There are some teachers and writers who claim that the Pilgrims stole land from the Native Americans and treated them harshly. This is not true. The Pilgrims and the Native Americans in their neighborhood signed a peace treaty of mutual respect and friendship that lasted fifty years. How many treaties do you know that last fifty years? It was only later that less honorable people from both sides violated the trust between the parties.
A Miracle of Survival
Of the original 102 Mayflower passengers, 29 were women. Eighteen were married, ten were children and one was single. Of the eighteen married women, fourteen died in the first winter leaving only four surviving married women. These were Mary Brewster, Susanna White, Elizabeth Hopkins, and Ellen Billington. Symbolically, America was born from the womb of these few godly women who had a Judeo-Christian, Hebraic faith and worldview. Think about it!

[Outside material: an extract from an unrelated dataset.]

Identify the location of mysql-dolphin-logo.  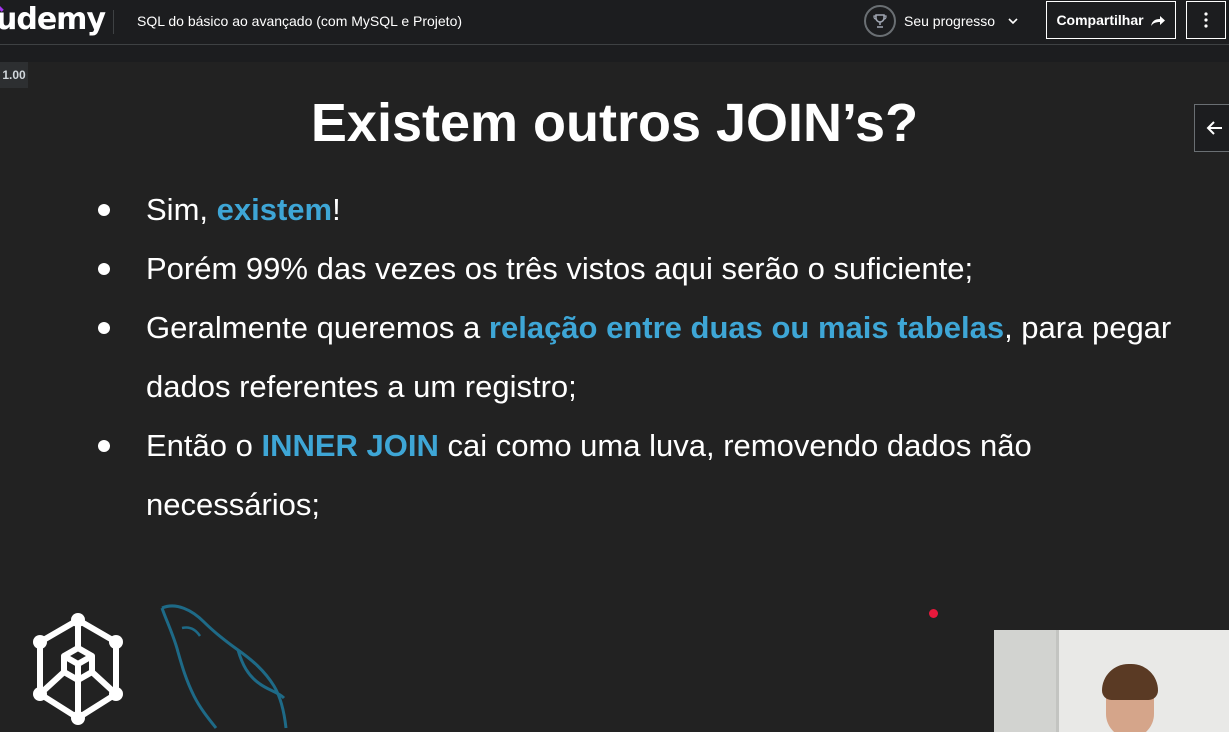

Bradford acknowledged the divine providence of God with these words, “Thus out of small beginnings greater things have been produced by His hand that made all things from nothing, and gives being to all thing that are; and, as one small candle may light a thousand, so the light here kindled hath shone unto many, yea, in some sort to our whole nation; let the glorious name of Jehovah have all the praise.”
In 1650, Bradford writes, “Of these 100 or so of persons who came over first, more than half died in the first general sickness. Of those that remained, some were too old to have children. Nevertheless in those thirty years there have sprung up from that stock over 160 persons now living in this year 1650; and of the old stock itself, nearly thirty persons still survive. Let the Lord have the praise, Who is the High Preserver of men.”